The decision by the Supreme Judicial Court is that people cannot be held longer than seven days without an attorney, and so that seven-day [period] reflects how long you can be held pretrial in detention without an attorney before you have the right to a hearing to examine those circumstances.

But then, there are a lot of other folks who are charged with crimes, they’re released, but then they don’t have an attorney to help them. What’s important to understand is that these initial days — whether you’re held or not — are absolutely critical to someone’s life. If you were held, you can imagine it impacts your housing, your children, your health — I mean, so many things are disrupted — your job. So many things are disrupted by your detention, and you don’t have someone, an advocate, who can assist you in trying to mitigate that or try to figure out a way to allow you to regain your freedom.

A competent lawyer immediately begins thinking about the case and trying to, for example, make sure that they preserve evidence that can prove innocence later, like surveillance footage. If something happens and your client tells you, “I need you to go get this surveillance footage because it can prove that I wasn’t there,” or “I was somewhere else,” if you don’t have an attorney, you can’t do that. And after just a few days, that footage — sometimes 24 hours — that footage can be deleted.

What you’re seeing is that without an attorney, people are losing the very ability to defend themselves, and remember, again, that all of these folks are presumed innocent.

Rath: Moving beyond that — I mean, that’s quite an eye-opener into the first week that we were talking about — if it does continue, what about this 45-day limit in terms of dismissing charges?
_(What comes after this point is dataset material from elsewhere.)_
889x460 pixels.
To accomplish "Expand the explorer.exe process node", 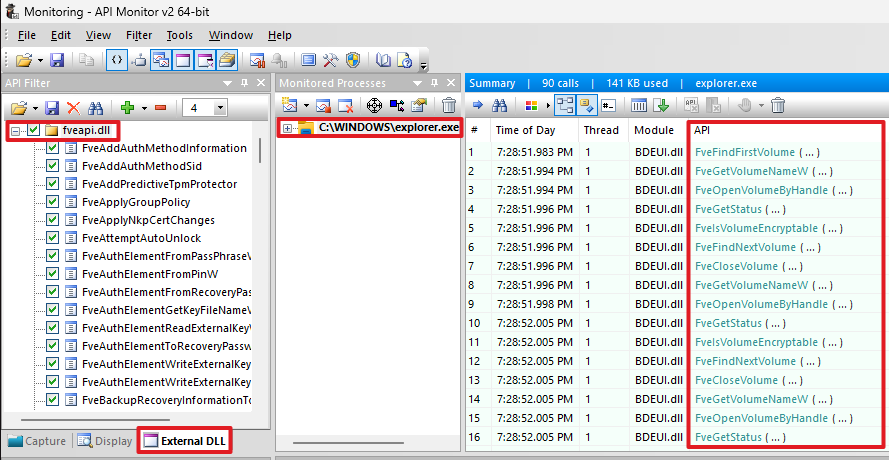I will pyautogui.click(x=288, y=128).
How would that work? Is that in the works?

Natarajan: So, we have started hearings for the folks who have been incarcerated and pre-trial detention for seven days. There have been hearings related to their releases. We haven’t yet started the hearings for folks who have been without counsel for 45 days, but who are charged. We don’t know the number of cases that are going to be dismissed, but that is part of the protocol.

One thing to know, though, is that those cases are dismissed in what’s called “without prejudice,” and that means that though they are dismissed, at some point later, a prosecutor can refile those charges, and they can be in jeopardy again for the same case. The thing that is really distressing and problematic about this is that so much time can pass without having counsel to investigate their cases, to speak to them. You can lose witnesses, you can lose evidence … You can literally lose the ability to defend yourself.

So, yes, the charges are dismissed. They may be dismissed forever because the decision to prosecute cases is in the hands of a prosecutor. But on the other hand, [the prosecutors] have the right to bring them back again. At some other point, we may be talking about a crisis that kind of comes in waves — you know, this part of the crisis, but then you might have a crisis where cases start to come back, and we’ll have a different crisis of people really not being able to adequately defend themselves.

There are many layers to this, but that’s how that would work after the 45 days.